From the entries below, copy every line holding the word "computer".

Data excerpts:

──────────────────────────────

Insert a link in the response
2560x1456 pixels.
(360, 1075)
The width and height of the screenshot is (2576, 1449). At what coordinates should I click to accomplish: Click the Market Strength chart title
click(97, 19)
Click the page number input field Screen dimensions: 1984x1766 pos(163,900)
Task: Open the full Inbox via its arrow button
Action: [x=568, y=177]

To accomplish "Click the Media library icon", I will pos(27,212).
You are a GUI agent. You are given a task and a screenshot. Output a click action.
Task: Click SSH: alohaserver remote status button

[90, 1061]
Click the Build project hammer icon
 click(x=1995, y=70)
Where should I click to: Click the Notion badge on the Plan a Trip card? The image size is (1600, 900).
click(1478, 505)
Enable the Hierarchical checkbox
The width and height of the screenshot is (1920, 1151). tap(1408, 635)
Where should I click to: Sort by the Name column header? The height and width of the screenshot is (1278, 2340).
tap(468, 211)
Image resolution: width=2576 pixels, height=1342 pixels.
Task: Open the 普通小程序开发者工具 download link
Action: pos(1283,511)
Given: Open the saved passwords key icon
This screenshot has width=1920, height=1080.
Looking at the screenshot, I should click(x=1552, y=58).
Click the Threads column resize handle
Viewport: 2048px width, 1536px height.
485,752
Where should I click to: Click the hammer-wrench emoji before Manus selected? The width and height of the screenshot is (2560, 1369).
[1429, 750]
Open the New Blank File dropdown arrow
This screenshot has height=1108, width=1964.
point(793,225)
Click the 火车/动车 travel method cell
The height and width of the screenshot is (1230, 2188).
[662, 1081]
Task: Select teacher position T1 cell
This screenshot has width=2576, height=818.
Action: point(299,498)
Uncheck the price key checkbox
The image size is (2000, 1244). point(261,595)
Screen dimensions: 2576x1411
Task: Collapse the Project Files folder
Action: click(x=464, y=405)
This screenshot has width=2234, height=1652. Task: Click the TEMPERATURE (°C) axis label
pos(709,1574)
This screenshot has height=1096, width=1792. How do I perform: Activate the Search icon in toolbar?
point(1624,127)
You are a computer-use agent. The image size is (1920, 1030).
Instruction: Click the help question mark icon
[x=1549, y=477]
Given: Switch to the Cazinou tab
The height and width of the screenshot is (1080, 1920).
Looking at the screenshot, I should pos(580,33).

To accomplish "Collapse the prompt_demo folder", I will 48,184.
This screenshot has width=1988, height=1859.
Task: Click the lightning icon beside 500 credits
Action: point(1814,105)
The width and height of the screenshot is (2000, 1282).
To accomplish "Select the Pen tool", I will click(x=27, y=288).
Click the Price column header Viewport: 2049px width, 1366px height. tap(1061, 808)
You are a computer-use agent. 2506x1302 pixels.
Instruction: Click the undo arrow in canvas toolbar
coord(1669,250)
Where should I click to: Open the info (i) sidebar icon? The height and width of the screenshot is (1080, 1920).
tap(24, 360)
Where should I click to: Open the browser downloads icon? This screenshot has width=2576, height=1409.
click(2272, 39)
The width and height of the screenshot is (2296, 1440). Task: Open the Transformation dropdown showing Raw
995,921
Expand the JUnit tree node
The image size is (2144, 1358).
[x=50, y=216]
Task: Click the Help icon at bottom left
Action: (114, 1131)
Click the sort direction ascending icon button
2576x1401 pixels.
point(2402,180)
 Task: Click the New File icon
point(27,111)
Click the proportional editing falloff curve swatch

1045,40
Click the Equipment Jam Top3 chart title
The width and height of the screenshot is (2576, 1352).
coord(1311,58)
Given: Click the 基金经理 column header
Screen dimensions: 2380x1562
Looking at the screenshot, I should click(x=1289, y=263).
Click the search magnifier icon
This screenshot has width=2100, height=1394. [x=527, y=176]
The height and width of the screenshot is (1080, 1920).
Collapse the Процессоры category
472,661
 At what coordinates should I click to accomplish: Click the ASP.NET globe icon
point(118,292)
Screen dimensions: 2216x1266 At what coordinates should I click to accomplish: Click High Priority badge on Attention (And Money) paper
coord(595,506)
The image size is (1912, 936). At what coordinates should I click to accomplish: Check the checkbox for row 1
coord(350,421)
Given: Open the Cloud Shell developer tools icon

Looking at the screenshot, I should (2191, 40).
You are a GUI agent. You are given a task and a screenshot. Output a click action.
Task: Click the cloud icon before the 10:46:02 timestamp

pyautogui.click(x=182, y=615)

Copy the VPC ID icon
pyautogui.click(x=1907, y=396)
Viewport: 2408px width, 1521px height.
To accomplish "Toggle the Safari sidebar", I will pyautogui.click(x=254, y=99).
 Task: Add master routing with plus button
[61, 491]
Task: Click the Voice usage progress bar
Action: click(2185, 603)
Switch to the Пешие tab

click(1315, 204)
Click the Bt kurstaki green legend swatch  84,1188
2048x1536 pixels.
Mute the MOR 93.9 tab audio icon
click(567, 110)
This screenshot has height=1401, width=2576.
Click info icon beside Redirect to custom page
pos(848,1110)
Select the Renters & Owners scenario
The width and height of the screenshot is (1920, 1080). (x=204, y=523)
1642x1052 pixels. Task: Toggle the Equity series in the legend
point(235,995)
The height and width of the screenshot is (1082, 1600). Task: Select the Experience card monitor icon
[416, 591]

──────────────────────────────

SOLVED PROBLEM »
You are a computer-use agent. The image size is (1920, 1030).
You are a computer-use agent. 2506x1302 pixels.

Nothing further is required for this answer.